Domanialité publique d'une impasse

L'article L 2111-14 du code général de la propriété des personnes publiques (CG3P) définit le domaine public routier comme « l'ensemble des biens appartenant à une personne publique mentionnée à l'article L 1 et affectés aux besoins de la circulation terrestre, à l'exception des voies ferrées ». Ainsi, pour qu'une voie appartienne au domaine public routier, deux conditions cumulatives sont exigées : la voie doit être la propriété d'une personne publique mentionnée à l'article L 1 du CG3P et elle doit être ouverte à la circulation générale ou publique (ces deux conditions s'appliquent à une impasse bien évidemment). La condition relative à l'ouverture de la voie à la circulation générale ou publique est examinée au cas par cas. Ainsi, le juge administratif, saisi dans le cadre d'un contentieux, s'attache à rechercher si la voie est ouverte ou non à la circulation générale. Il s'appuie notamment sur les caractéristiques techniques de la voie (largeur, connexions à d'autres voies, utilisation exclusive ou non des riverains).
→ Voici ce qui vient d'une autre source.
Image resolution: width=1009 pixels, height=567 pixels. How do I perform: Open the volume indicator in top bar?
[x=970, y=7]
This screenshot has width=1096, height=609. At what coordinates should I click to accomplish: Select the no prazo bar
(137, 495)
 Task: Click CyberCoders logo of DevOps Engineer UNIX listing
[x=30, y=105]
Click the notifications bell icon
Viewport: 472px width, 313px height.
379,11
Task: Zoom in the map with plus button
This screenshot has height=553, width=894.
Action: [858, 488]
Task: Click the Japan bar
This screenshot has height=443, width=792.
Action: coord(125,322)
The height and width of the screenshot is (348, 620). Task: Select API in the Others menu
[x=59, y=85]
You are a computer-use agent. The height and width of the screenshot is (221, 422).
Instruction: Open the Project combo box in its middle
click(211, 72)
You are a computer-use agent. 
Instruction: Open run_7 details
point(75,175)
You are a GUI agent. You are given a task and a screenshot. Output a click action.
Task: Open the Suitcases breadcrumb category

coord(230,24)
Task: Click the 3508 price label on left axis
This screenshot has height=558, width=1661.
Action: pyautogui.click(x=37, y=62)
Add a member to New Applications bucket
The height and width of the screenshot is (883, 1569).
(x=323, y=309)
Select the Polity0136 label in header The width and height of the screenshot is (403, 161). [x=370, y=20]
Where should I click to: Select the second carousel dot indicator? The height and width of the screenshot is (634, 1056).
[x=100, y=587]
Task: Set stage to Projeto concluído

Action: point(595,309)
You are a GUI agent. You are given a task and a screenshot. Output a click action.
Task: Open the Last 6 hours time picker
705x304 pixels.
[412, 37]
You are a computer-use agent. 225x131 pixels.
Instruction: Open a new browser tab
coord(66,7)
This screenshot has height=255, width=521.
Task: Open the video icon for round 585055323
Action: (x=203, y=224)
Par exemple, une voie qui, du fait de sa largeur, ne permet pas de faire demi-tour, ne sera pas considérée comme étant ouverte à la circulation générale (CAA Paris, 20 septembre 2007, n° 04PA00379). De même, une voie en impasse non goudronnée et comportant de nombreuses ornières ne peut être considérée comme étant ouverte à la circulation générale et en état de viabilité au sens du règlement du plan d'occupation des sols (CAA Paris, 23 novembre 2006, commune de Montry, n° 03PA01606). Ainsi, il convient d'examiner les caractéristiques propres de la voie pour en déterminer sa domanialité (JO Sénat, 04.01.2018, question n° 01914, p. 46).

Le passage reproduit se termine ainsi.